Details
-
Bug
-
Status: Open (View Workflow)
-
Major
-
Resolution: Unresolved
-
10.0.20
-
Ubuntu 14.04.2 LTS
-
Can result in unexpected behaviour
Description
Last night, we had an odd issue where we suddenly got "duplicate key" on a multi source replication setup that always have been working perfectly...
Our multi source slave runs on ZFS and a snapshot is created each minute - before the snapshot, all slaves are stopped and locks with a global read lock to make sure the snapshot is as clean as possible.
Firstly we tried to find the source for the duplicate key errors, but the query were only to find once in the binary logs on the masters, so we skipped a few queries, but no luck in getting the slave replication restarted, we started to scratch our heads...

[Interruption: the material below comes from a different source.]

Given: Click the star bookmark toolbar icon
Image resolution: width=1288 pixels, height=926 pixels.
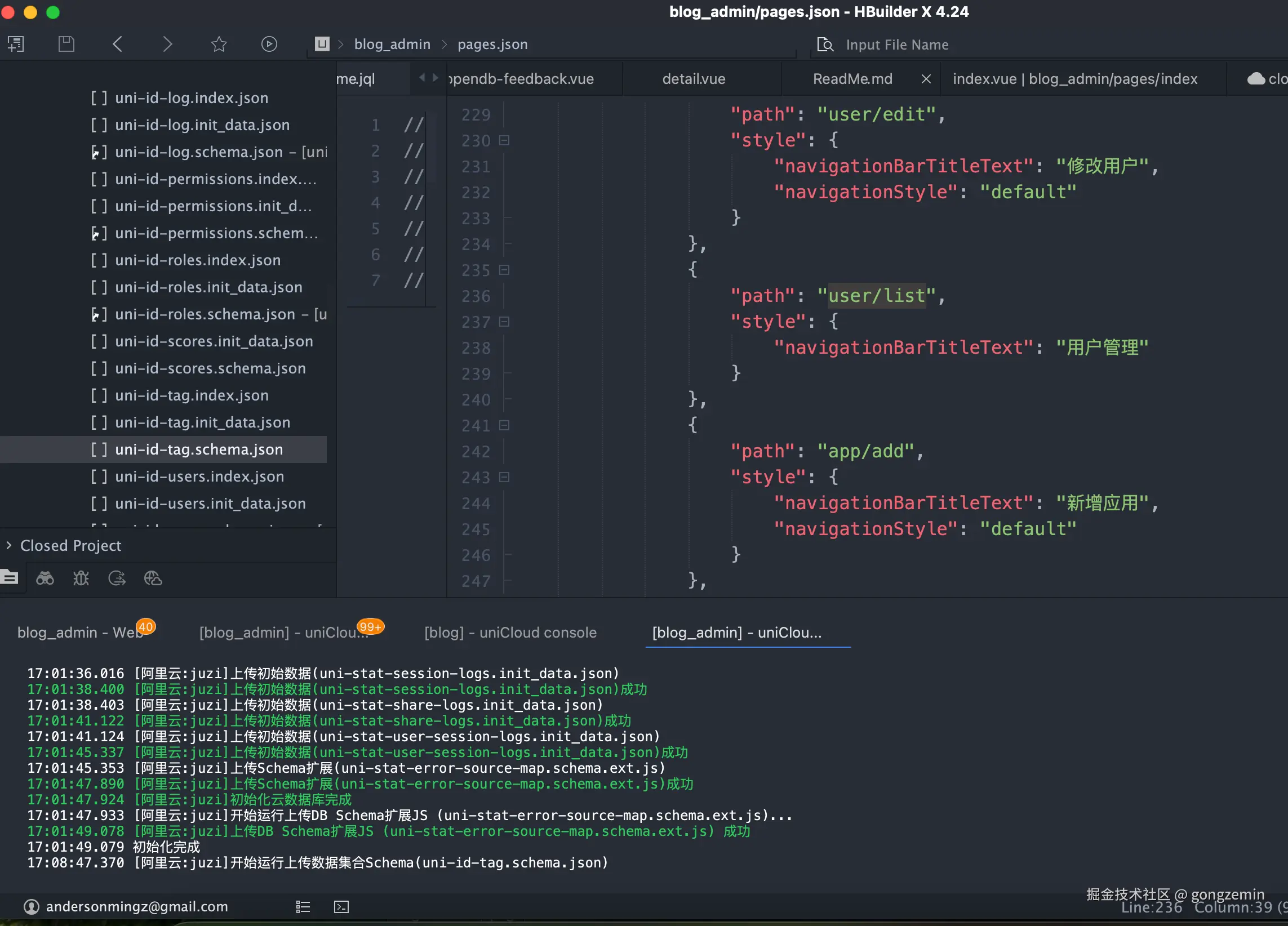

We disabled snapshotting temporarily and did a zfs rollback to before the problem occured and started the the mysql up again. It went right past the point were it stopped initially and we were happy and thought the problem was solved...
We ran our script to perform a snapshot and instantly we got a duplicate key error! We looked at the relay logs and found out that it had file number 999.999 when it worked and 1.000.000 when it failed - we had to look into this...
We ended up doing a "RESET SLAVE ALL" on the connection that failed and setting the slave up again (with correct master log and position) to get a clean relay log and now everything just worked, we got past the point at where it stopped initially and snapshotting just worked from here on and still does 10 hours later...
The move from file number 999.999 to 1.000.000 is our only suspect in this, but the odd thing is that one other server has a file number above 1.010.500 and we didn't hit a problem when it rolled over. The rest of the servers are around 600.000 (2 servers) and 700.000 (2 servers), so they will reach 1.000.000 in the foreseeable future :/